Quando c’è il pensare ad un momento del passato o del futuro, come ad esempio fare piani o ricordare, accade un concettualizzare. Tutta l’attenzione va sulle parole della storia che sorge in quanto mente. Se c’è interesse nella storia l’attenzione continua a dare energia ad essa e questo conduce alla sua continuazione nel tempo. L’attenzione viene spezzata o divisa dalla realtà percettiva verso una realtà concettuale, che – sebbene sembri piuttosto convincente- non è affatto vera, ma è solo un figmento della nostra immaginazione.
Da bambini piccoli questo non accadeva dato che l’attenzione non era ingombrata dal concettualizzare, ma era solo conscia di quello che veniva percepito. Ciò che era perepito era ciò che stava apparendo, NON ciò che ci si immaginava che stesse apparendo. La mente del bambino infatti non concettualizza ma è presente a quello che appare come riflesso, è presente ai sensi, alla stanza in cui si trova, alla luna, alle espressioni della faccia della mamma e così via. Il bimbo non si attacca a un processo di pensiero.
In un certo senso il bambino è solo un essere di sensazione. Da adulti invece c’è una frazione di secondo tra cui l’attenzione che sta nella percezione e l’attenzione che di solito viene attratta dalle concettualizzazioni: c’è dunque solo un momento molto breve di tempo in cui si resta ad un livello di percezione prima che la divisione della mente accada. Come risultato di questo un adulto diventa un essere pensante.

## Righe mostrate:
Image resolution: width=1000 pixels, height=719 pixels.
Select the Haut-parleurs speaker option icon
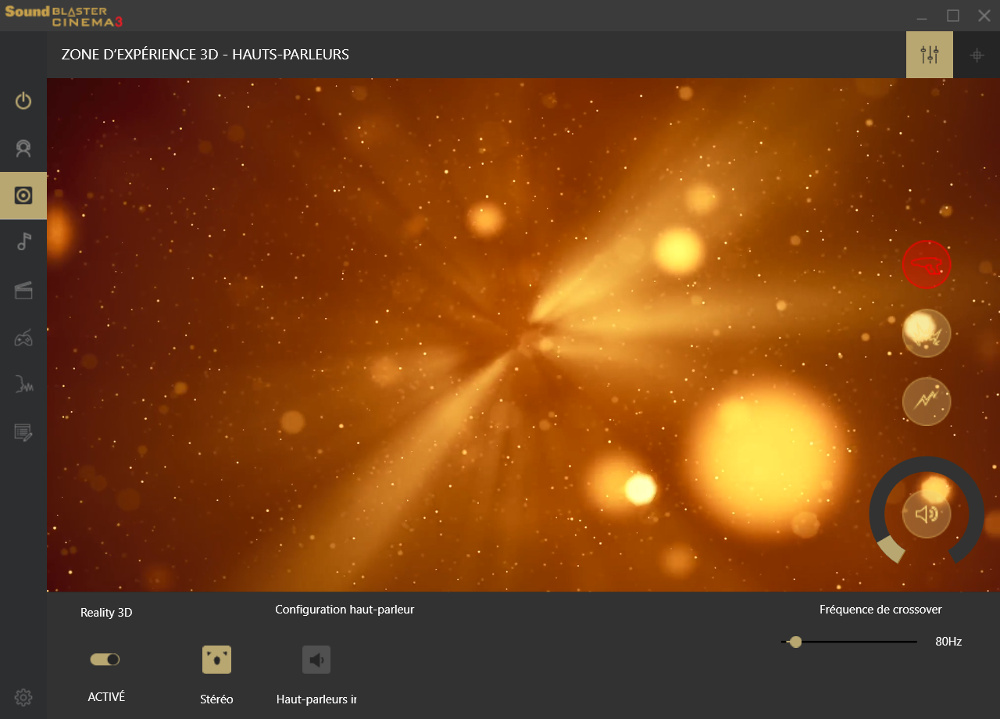(x=316, y=660)
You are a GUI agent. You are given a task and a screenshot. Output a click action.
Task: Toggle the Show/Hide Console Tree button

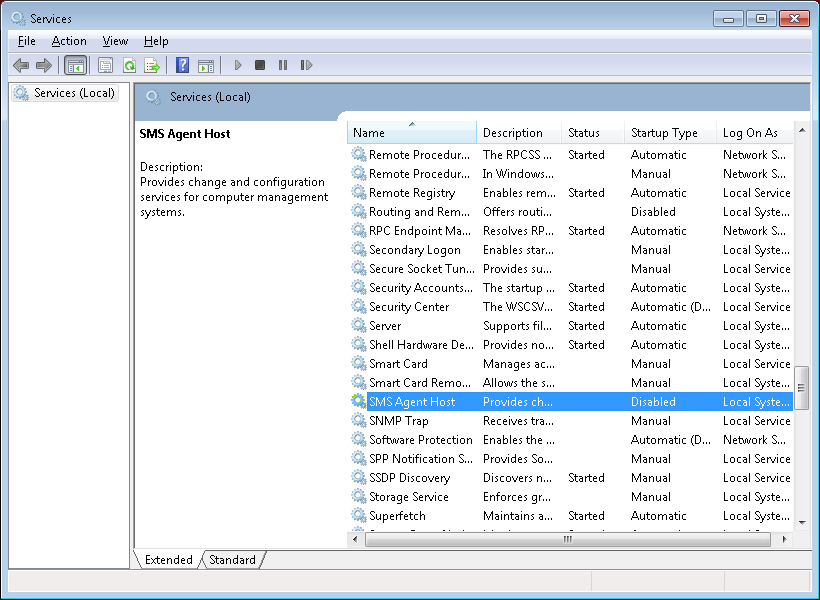pos(75,65)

## Istruzioni:
a) Riassumi in due frasi il testo sull'attenzione.
b) Trasforma in un elenco il paragrafo del testo sull'attenzione che comincia con «Quando c'è il pensare», conservandone i fatti principali.
c) Ricopia senza modifiche il passo del testo sull'attenzione, tutto quello che va da "Da bambini piccoli" fino a "processo di pensiero.".
Per svolgere le consegne basati esclusivamente sul testo della pagina.

## Risposte finali:
a) Quando si pensa al passato o al futuro, l'attenzione si sposta dalla realtà percettiva verso una realtà concettuale che, pur sembrando convincente, è solo un frutto dell'immaginazione. Da bambini l'attenzione restava presente a ciò che veniva percepito, mentre da adulti si resta solo un brevissimo momento a livello di percezione prima che la mente si divida, e così si diventa esseri pensanti.

b)
- Pensare a un momento del passato o del futuro, come fare piani o ricordare, è un concettualizzare.
- Tutta l'attenzione va sulle parole della storia che sorge in quanto mente.
- Se la storia interessa, l'attenzione continua a darle energia e ciò la fa proseguire nel tempo.
- L'attenzione viene divisa dalla realtà percettiva verso una realtà concettuale che sembra convincente ma non è vera: è solo un figmento dell'immaginazione.

c)
Da bambini piccoli questo non accadeva dato che l’attenzione non era ingombrata dal concettualizzare, ma era solo conscia di quello che veniva percepito. Ciò che era perepito era ciò che stava apparendo, NON ciò che ci si immaginava che stesse apparendo. La mente del bambino infatti non concettualizza ma è presente a quello che appare come riflesso, è presente ai sensi, alla stanza in cui si trova, alla luna, alle espressioni della faccia della mamma e così via. Il bimbo non si attacca a un processo di pensiero.